For Jennifer, an attorney in New York, it was a particularly gut-wrenching experience. The twentysomething had been looking for a new job for several months when she got an offer from one of the law firms where she had interviewed. The job wasn't her first choice among those she applied for, but it did offer more money than her current position.

She didn't know what to do: Take the job that was being offered or hold off for one of the ones she wanted more? It wouldn't be smart to turn down a sure thing, she figured, so she decided to quit. "I wanted to do the right thing and give them a full two weeks' notice."

Jennifer, who asked that her last name not be used for this column, told her boss that she got a better offer elsewhere and respectfully quit. Later that night, she regretted the move. She felt that she should have held out for a job she wanted more, and she didn't want to take the new position in the interim. "I didn't sleep at all" that night, she says. The next day, she rescinded her notice.

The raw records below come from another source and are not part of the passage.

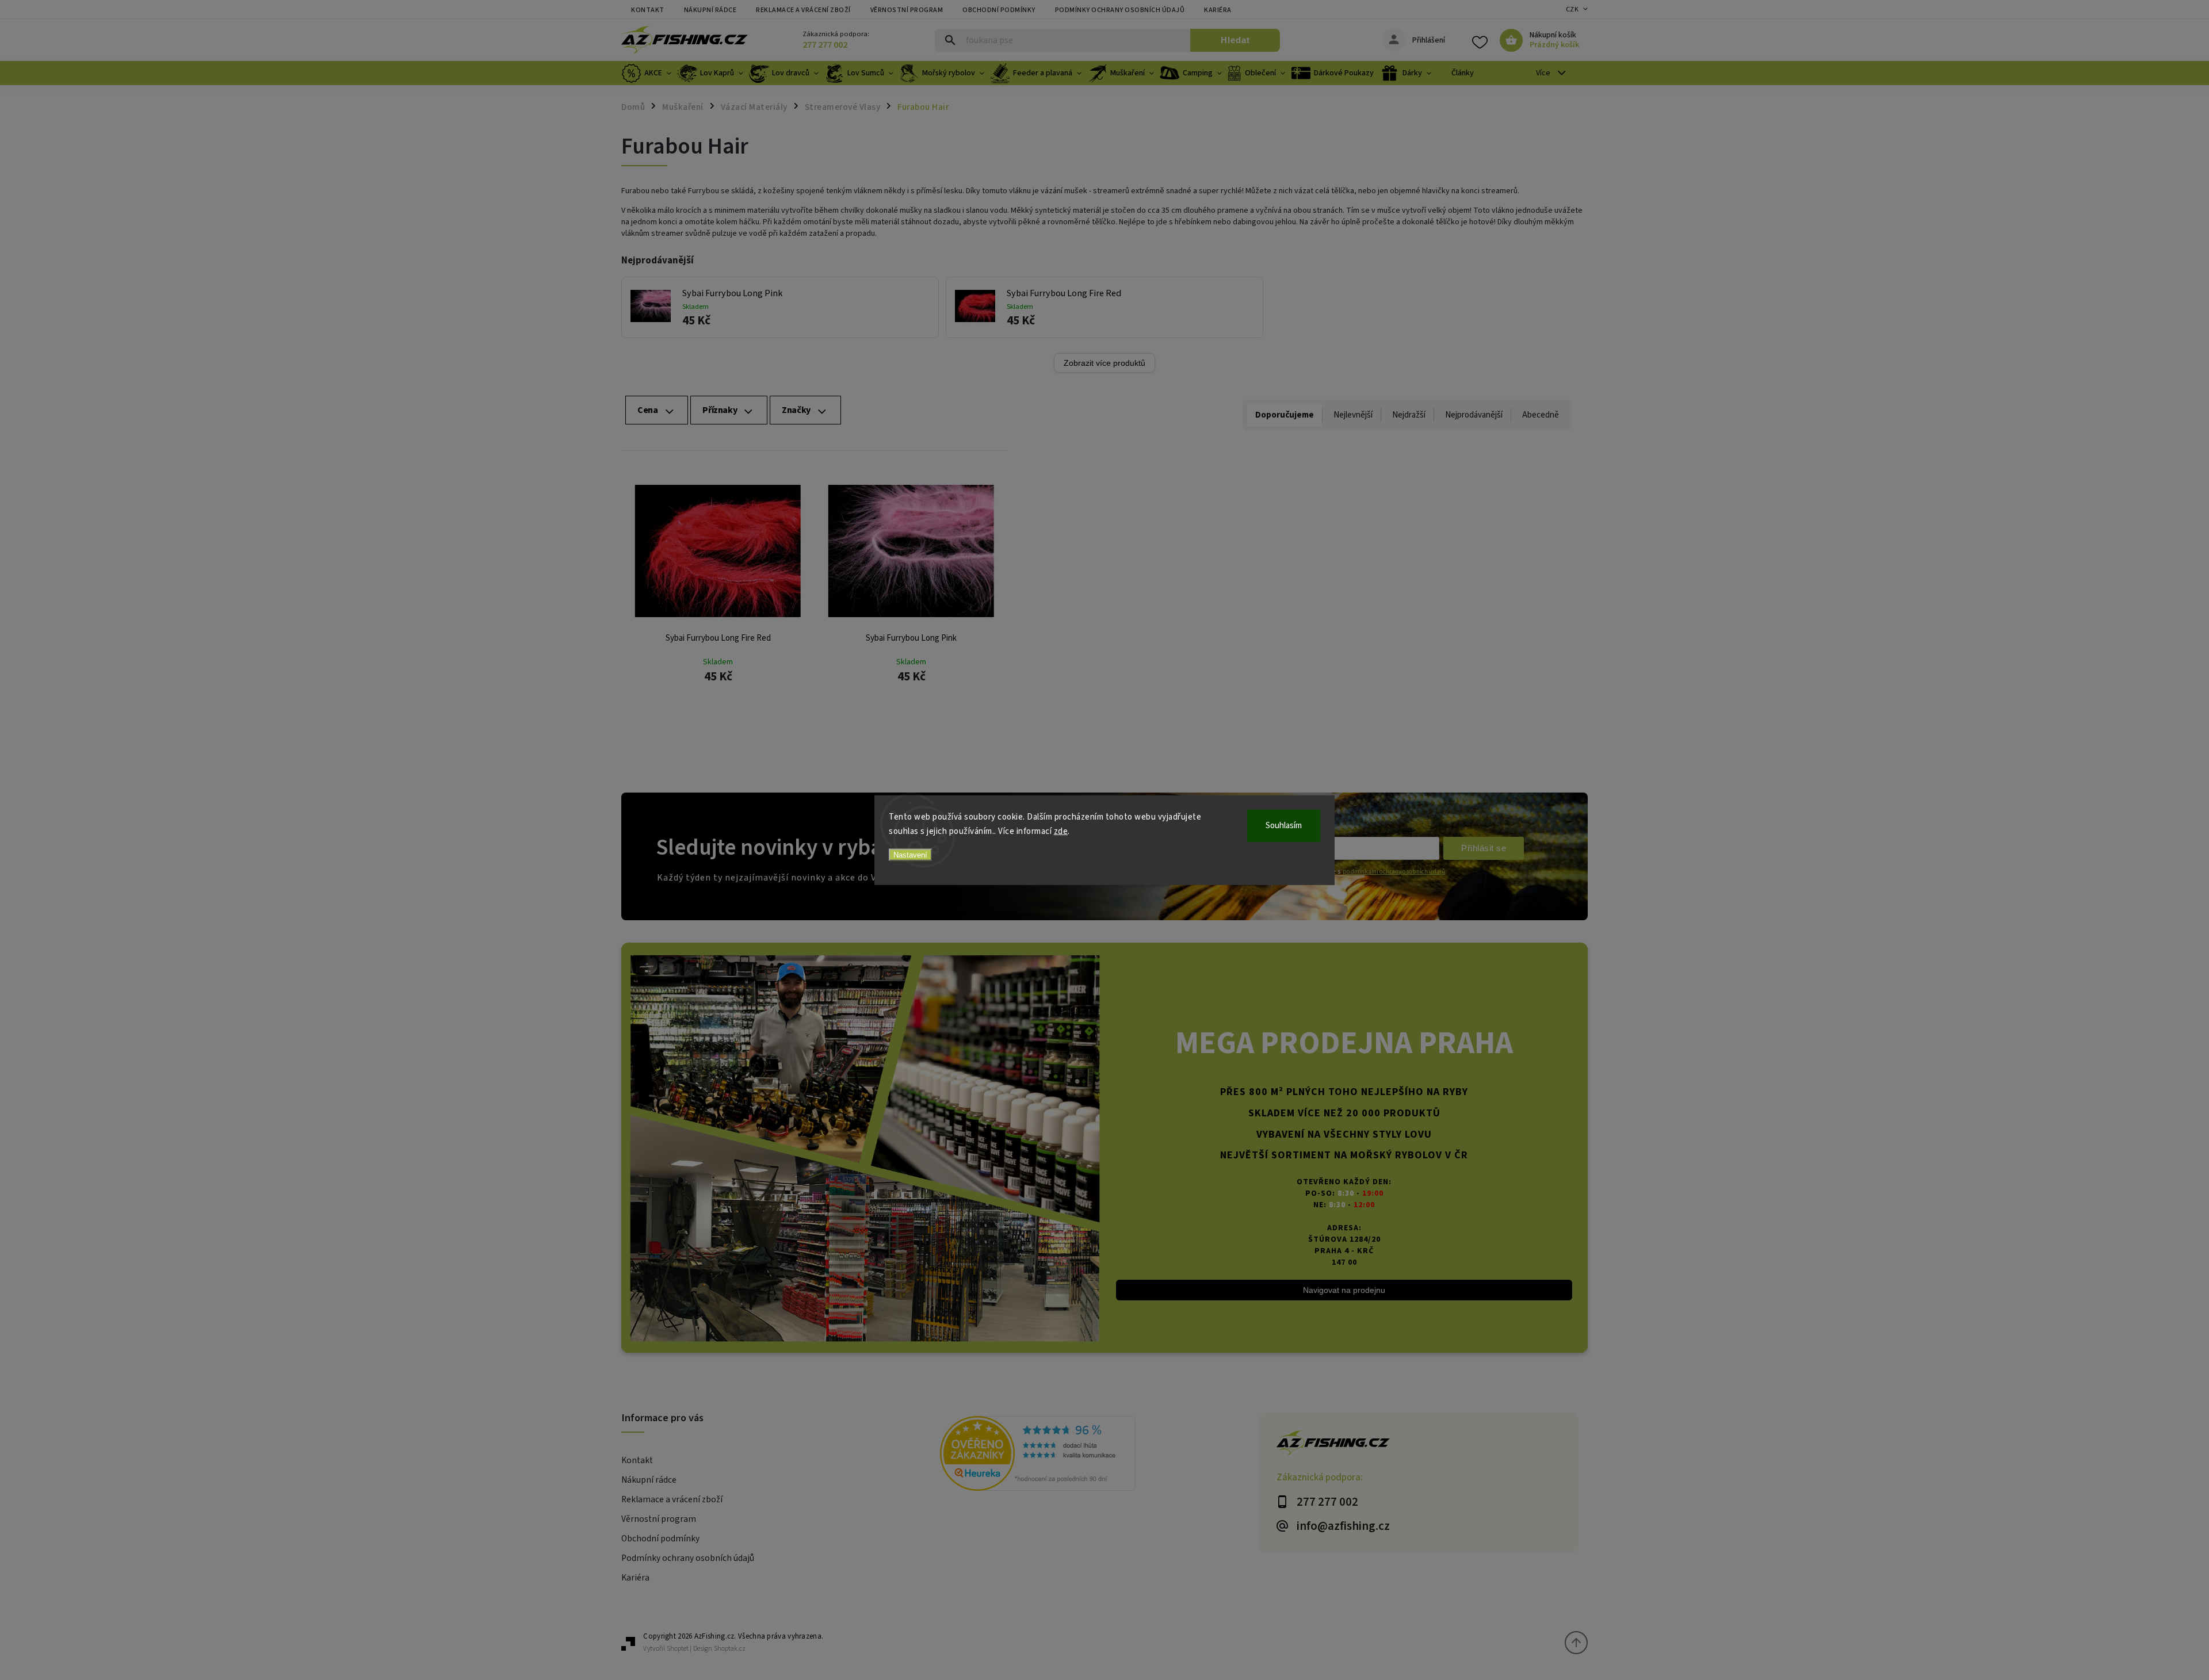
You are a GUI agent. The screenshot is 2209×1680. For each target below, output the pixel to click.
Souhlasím (1284, 825)
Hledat (1235, 40)
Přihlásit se (1483, 848)
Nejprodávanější (1474, 415)
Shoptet (678, 1649)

Jennifer's boss was forgiving and allowed her to keep her position. A month later, however, she was offered a job she really wanted at a different firm, and left for good.

Still, Jennifer's transition was hardly smooth, and it probably wasn't the ideal way the situation could have been handled.

"Once you give notice, you've kind of crossed an imaginary line -- a point of no return," says Marc Karasu, a spokesman for Yahoo HotJobs. Jennifer could have tried to buy more time from the firm who made her the offer before she said yes, he says. In the meantime, she might have been able to tease an offer from one of the other firms she was interested in.

Mastering the ins and outs of moving from job to job is an important skill, particularly for young people, since we are likely to move around a lot. It's more than just being professional, it's about shoring your future career moves, and your finances. The average person will have 9.2 jobs between the ages of 18 and 34, according to the U.S. Bureau of Labor Statistics. Meanwhile, a survey from the Society of Human Resource Management last November found that 75% of employees are actively or passively looking for work, now that the economy is getting stronger.